L’applicazione dell’ordinario periodo di comporto ad un lavoratore disabile rappresenta una discriminazione indiretta, dal momento che questo è esposto al rischio di ulteriori assenze per malattia collegata alla disabilità.
Secondo la Corte, infatti, il lavoratore disabile, proprio a causa della sua disabilità, risulta maggiormente esposto al rischio di assenze dovute a malattia rispetto ad un lavoratore non disabile ed è, quindi, soggetto ad un maggior rischio di accumulare giorni di assenza, raggiungendo i limiti massimi del comporto previsti dalla contrattazione collettiva.
Lo sancisce la Corte di Cassazione con la sentenza 9095/2023.
Nel caso in questione, la Corte ha ribadito l’illegittimità del licenziamento nei confronti di un dipendente, portatore di handicap ai sensi della legge 104/1992: il datore di lavoro ha infatti posto in essere una discriminazione di natura indiretta, avendo applicato l’articolo del Ccnl di riferimento in materia di comporto, senza distinguere assenze per malattia e assenze per patologie correlate alla disabilità.

────────────────────────────────────────

_Esercizio proposto_: Trascrivi di nuovo il brano sul periodo di comporto da "L’applicazione dell’ordinario periodo" a "la sentenza 9095/2023.", cambiando "lavoratore disabile" in "dipendente disabile".

────────────────────────────────────────

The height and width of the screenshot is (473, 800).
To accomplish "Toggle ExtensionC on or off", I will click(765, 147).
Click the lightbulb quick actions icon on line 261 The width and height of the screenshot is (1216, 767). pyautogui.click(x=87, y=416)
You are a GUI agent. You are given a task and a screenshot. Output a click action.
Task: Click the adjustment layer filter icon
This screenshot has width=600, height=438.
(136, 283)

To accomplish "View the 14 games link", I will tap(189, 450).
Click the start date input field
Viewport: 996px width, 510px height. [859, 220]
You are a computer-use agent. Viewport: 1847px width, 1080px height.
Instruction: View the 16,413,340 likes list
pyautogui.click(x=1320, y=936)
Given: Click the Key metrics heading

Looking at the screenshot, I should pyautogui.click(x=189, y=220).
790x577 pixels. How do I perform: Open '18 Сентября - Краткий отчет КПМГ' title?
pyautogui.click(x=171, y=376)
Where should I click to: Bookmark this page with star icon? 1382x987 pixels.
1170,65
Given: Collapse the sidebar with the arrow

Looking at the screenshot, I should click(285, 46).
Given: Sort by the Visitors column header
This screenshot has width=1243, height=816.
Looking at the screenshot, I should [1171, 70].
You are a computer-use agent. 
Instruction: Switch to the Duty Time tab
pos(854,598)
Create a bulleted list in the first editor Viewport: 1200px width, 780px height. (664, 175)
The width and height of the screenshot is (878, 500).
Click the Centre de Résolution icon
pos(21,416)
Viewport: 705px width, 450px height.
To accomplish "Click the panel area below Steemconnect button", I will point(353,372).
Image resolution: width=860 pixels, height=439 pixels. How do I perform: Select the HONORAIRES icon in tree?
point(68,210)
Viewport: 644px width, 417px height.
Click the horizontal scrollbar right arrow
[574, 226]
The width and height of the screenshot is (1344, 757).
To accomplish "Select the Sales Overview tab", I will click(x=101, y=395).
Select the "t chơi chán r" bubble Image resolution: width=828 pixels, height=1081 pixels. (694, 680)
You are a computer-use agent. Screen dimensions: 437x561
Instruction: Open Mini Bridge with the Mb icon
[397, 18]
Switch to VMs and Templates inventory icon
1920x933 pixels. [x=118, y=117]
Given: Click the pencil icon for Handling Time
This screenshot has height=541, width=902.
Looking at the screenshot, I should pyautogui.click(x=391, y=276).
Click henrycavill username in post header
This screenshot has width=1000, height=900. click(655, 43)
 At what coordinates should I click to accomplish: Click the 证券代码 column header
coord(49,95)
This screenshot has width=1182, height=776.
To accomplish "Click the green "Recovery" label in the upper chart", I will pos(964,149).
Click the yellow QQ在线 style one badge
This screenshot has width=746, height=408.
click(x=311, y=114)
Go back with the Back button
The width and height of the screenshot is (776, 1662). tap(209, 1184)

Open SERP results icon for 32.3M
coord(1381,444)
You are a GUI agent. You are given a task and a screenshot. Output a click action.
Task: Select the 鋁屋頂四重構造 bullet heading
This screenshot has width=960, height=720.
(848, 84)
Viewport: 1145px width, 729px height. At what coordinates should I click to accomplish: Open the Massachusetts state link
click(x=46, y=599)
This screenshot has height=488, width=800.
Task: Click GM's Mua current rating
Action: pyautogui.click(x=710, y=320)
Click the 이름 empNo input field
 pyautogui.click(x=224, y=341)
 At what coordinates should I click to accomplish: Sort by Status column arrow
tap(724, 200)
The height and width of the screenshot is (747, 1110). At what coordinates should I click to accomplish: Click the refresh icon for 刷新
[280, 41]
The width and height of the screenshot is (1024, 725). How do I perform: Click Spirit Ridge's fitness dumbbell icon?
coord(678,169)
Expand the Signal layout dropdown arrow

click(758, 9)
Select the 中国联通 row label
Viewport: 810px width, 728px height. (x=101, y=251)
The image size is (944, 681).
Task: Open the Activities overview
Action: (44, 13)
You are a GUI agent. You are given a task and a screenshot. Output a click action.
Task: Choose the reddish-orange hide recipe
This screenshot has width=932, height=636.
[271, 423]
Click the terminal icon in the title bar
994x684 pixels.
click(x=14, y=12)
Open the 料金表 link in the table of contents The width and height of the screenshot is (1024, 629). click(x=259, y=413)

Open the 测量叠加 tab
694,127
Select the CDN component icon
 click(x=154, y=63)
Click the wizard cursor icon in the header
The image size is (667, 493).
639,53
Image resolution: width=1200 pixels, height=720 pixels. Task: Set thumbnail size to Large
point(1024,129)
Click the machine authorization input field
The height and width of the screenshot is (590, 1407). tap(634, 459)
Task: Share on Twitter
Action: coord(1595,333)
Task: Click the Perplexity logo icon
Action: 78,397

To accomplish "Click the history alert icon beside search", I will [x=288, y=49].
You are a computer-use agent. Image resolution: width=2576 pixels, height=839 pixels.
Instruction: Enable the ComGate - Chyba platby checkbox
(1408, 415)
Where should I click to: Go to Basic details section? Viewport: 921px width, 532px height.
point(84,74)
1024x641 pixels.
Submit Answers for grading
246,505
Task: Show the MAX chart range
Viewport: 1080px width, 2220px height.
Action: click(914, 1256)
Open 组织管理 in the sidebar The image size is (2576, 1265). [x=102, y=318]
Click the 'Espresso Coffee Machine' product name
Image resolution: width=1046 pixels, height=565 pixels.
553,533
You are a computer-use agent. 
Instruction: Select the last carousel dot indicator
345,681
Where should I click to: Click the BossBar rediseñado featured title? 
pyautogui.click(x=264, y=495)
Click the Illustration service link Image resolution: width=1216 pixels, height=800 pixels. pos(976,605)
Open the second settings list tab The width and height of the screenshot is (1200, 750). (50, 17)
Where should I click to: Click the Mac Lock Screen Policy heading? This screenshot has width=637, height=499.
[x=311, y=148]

────────────────────────────────────────

_Risultato_:
L’applicazione dell’ordinario periodo di comporto ad un dipendente disabile rappresenta una discriminazione indiretta, dal momento che questo è esposto al rischio di ulteriori assenze per malattia collegata alla disabilità.
Secondo la Corte, infatti, il dipendente disabile, proprio a causa della sua disabilità, risulta maggiormente esposto al rischio di assenze dovute a malattia rispetto ad un lavoratore non disabile ed è, quindi, soggetto ad un maggior rischio di accumulare giorni di assenza, raggiungendo i limiti massimi del comporto previsti dalla contrattazione collettiva.
Lo sancisce la Corte di Cassazione con la sentenza 9095/2023.